When compiling my program using Caffe2 I get this warnings:
[E init_intrinsics_check.cc:43] CPU feature avx is present on your machine, but the Caffe2 binary is not compiled with it. It means you may not get the full speed of your CPU.
[E init_intrinsics_check.cc:43] CPU feature avx2 is present on your machine, but the Caffe2 binary is not compiled with it. It means you may not get the full speed of your CPU.
[E init_intrinsics_check.cc:43] CPU feature fma is present on your machine, but the Caffe2 binary is not compiled with it. It means you may not get the full speed of your CPU.
Since I do want to get multi-threading support for Caffe2, I've searched what to do. I've found that Caffe2 has to be re-compiled setting some arguments while creating the cmake
or in the CMakeLists
.
Since I already had installed pytorch
in a conda
env, I have first uninstalled Caffe2 with:
pip uninstall -y caffe2
Then I've followed the instructions from the Caffe2 docs, to build it from sources.
I first installed the dependencies as indicated. Then I downloaded pytorch
inside my conda
env with:
git clone https://github.com/pytorch/pytorch.git && cd pytorch
git submodule update --init --recursive
At this time I think is the moment to change the pytorch\caffe2\CMakeLists
file just downloaded. I have read that in order to enable the multi-threading support is sufficient to enable the option USE_NATIVE_ARCH
inside this CMakeLists
, however I'm not able to find such option where I'm looking. Maybe I'm doing something wrong. Any thoughts? Thanks.
Here some details about my platform:
python
version is 3.8.5
UPDATE:
To answer Nega this is what I've got:
python3 -c 'import torch; print(torch.__config__.parallel_info())'
ATen/Parallel:
at::get_num_threads() : 1
at::get_num_interop_threads() : 4
OpenMP not found
Intel(R) Math Kernel Library Version 2020.0.2 Product Build 20200624 for Intel(R) 64 architecture applications
mkl_get_max_threads() : 4
Intel(R) MKL-DNN v0.21.1 (Git Hash 7d2fd500bc78936d1d648ca713b901012f470dbc)
std::thread::hardware_concurrency() : 8
Environment variables:
OMP_NUM_THREADS : [not set]
MKL_NUM_THREADS : [not set]
ATen parallel backend: OpenMP
UPDATE 2:
It turned out that the Clang that comes with XCode doesn't support OpenMP. The gcc
that I was using was just a symlink to Clang. In fact after running gcc --version
I got:
Configured with: --prefix=/Applications/Xcode.app/Contents/Developer/usr --with-gxx-include-dir=/Applications/Xcode.app/Contents/Developer/Platforms/MacOSX.platform/Developer/SDKs/MacOSX.sdk/usr/include/c++/4.2.1
Apple clang version 12.0.0 (clang-1200.0.32.29)

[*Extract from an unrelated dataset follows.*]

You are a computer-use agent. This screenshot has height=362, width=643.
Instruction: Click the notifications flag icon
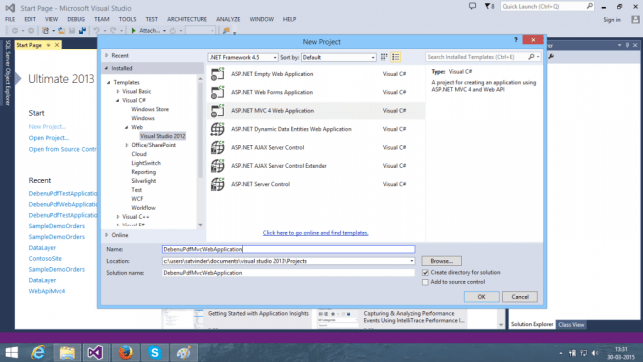489,6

Target: x86_64-apple-darwin20.3.0
Thread model: posix
InstalledDir: /Applications/Xcode.app/Contents/Developer/Toolchains/XcodeDefault.xctoolchain/usr/bin
I installed from Homebrew gcc-10
and set the alias like this alias gcc='gcc-10'
. In fact now with gcc --version
this is what I get:
gcc-10 (Homebrew GCC 10.2.0_4) 10.2.0
Copyright (C) 2020 Free Software Foundation, Inc.

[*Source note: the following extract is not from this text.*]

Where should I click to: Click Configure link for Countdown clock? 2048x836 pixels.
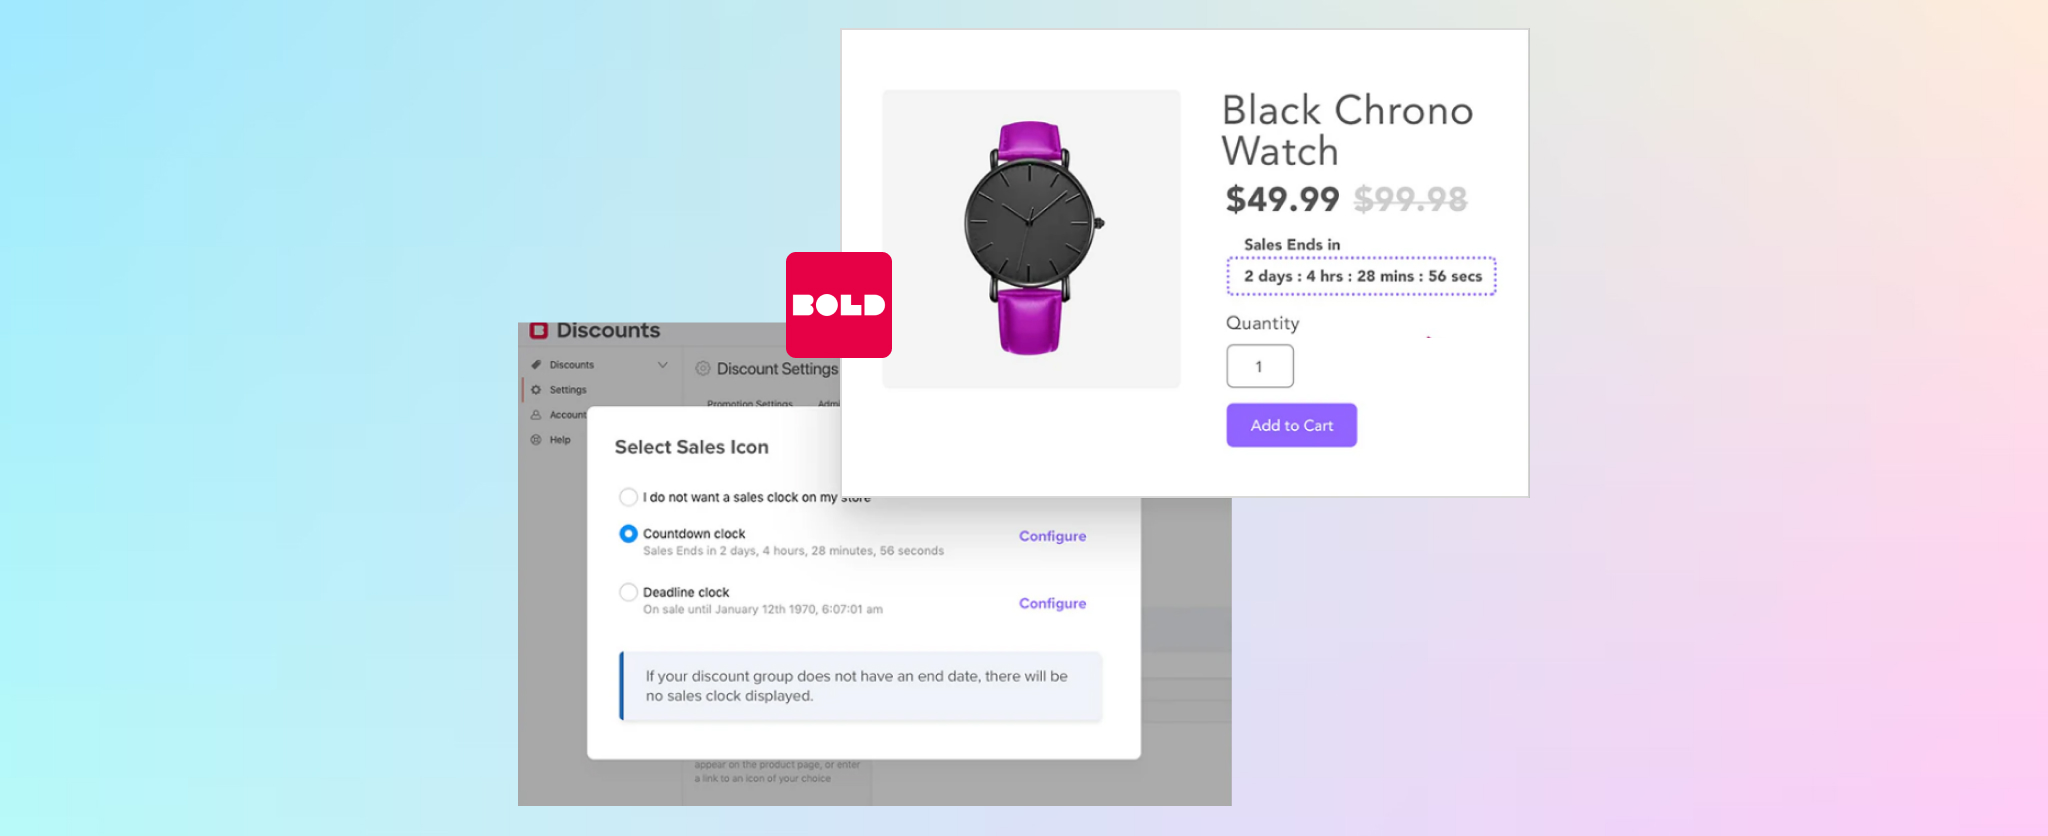1052,536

This is free software; see the source for copying conditions. There is NO
warranty; not even for MERCHANTABILITY or FITNESS FOR A PARTICULAR PURPOSE.
I've also tried a simple Hello World for OpenMP using 8 threads and everything seems to be working. However after re-running the command:
python3 -c 'import torch; print(torch.__config__.parallel_info())'
I get the same outcome. Any thoughts?
AVX, AVX2, and FMA are CPU instruction sets and are not related to multi-threading. If the pip package for pytorch/caffe2 used these instructions on a CPU that didn't support them, the software wouldnt work. Pytorch, installed via pip
comes with multi-threading enabled though. You can confirm this with torch.__config__.parallel_info()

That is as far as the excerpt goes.